I have done 2 different projects. However, second one was not tested with the given data.
According to person features, it predicts the possible ad category that he/she could click. (Random Forest Algorithm) To use this project first, run "prepare_dataset.py" file to prepare the data with features("education", "job", "marital_status", "birt_year", "gender", "user_city") and labels('İkinci El ve Sıfır Alışveriş', 'Emlak', 'Vasıta', None 'İş Makineleri & Sanayi','Yedek Parça, Aksesuar, Donanım & Tuning', 'Hayvanlar Alemi')
Before run that, please change the line 10 in "prepare_dataset.py" file with "file = codecs.open("../all_data 3.json", "r", "utf-8")" this. It creates a Dataset folder with .npy files. I have filtered the ads that has clicked more than once from a unique user. After runing that, you can run "clickable_category_prediction_for_user.py" file to see the results. I have used K-fold cross validation.Then, I have printed out the accuracies for each 10 itterations. Results:~%72 percent accuracy for 7 different labels.

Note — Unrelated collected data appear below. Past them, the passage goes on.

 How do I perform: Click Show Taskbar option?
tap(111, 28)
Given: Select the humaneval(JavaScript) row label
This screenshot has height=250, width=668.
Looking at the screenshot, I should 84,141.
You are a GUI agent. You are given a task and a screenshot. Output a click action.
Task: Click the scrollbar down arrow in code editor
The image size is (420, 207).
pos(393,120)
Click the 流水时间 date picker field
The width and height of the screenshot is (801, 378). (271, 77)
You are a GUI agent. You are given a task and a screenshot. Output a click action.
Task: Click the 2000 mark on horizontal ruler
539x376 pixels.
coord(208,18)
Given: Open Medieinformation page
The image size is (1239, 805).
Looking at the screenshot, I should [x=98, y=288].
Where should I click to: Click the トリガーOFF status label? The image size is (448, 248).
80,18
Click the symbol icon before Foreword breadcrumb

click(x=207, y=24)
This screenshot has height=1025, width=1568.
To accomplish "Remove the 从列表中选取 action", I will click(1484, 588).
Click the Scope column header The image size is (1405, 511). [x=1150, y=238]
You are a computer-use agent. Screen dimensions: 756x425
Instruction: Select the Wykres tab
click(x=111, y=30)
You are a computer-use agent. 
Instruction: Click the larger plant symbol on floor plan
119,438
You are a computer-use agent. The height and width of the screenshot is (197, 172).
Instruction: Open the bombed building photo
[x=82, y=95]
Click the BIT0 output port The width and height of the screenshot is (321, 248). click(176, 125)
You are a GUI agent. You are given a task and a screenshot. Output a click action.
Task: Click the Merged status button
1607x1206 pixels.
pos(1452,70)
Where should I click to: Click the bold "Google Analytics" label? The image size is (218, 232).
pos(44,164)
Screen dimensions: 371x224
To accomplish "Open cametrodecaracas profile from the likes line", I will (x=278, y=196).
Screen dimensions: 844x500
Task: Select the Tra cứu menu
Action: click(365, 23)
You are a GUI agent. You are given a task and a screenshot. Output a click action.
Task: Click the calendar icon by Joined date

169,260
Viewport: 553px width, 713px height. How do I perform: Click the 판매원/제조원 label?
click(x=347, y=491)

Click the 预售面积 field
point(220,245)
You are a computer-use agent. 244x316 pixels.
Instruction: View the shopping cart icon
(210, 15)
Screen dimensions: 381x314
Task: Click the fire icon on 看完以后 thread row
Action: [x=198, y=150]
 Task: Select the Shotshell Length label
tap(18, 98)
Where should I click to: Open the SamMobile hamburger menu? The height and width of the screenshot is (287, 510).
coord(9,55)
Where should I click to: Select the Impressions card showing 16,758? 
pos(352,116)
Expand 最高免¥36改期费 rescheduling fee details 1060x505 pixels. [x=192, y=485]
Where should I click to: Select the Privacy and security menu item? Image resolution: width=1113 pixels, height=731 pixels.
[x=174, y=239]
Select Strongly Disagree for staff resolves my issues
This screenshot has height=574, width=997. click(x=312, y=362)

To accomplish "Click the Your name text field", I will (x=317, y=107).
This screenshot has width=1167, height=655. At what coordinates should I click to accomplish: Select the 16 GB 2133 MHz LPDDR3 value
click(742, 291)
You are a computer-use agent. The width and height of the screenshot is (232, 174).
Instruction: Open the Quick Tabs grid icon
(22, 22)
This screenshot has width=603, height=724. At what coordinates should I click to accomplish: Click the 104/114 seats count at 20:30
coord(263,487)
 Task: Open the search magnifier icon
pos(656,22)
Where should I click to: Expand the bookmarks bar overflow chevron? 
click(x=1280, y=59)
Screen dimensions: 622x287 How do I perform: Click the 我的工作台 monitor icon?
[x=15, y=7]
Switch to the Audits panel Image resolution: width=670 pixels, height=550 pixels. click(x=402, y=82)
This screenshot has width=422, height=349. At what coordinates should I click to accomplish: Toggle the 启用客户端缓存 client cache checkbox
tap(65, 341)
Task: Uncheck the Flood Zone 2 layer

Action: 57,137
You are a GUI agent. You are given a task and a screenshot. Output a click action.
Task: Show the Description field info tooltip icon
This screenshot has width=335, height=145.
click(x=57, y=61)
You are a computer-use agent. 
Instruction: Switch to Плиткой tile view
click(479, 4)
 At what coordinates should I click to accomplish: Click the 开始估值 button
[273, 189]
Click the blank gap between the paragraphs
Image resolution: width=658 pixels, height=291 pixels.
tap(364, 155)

The prediction of the title whether it is clickable or not . It evaluates the title strength whether it will get the 'Click' or not by using the Naive Bayes Algorithm. But unfortunately, data were encoded,and words were mixed-up with the punctution. Furthermore, the turkish words generally have the additional letters from the end of the word.Consequently, it makes words different such as; "ev" and "ev-i". Thus, it was hard to determine ".,!,etc" characters. But it works in real sentences.
- numpy
- sklearn
- codecs
- json
- spacy
PS: Thanks for everything. It was an honour to be a part of such a wonderful event:)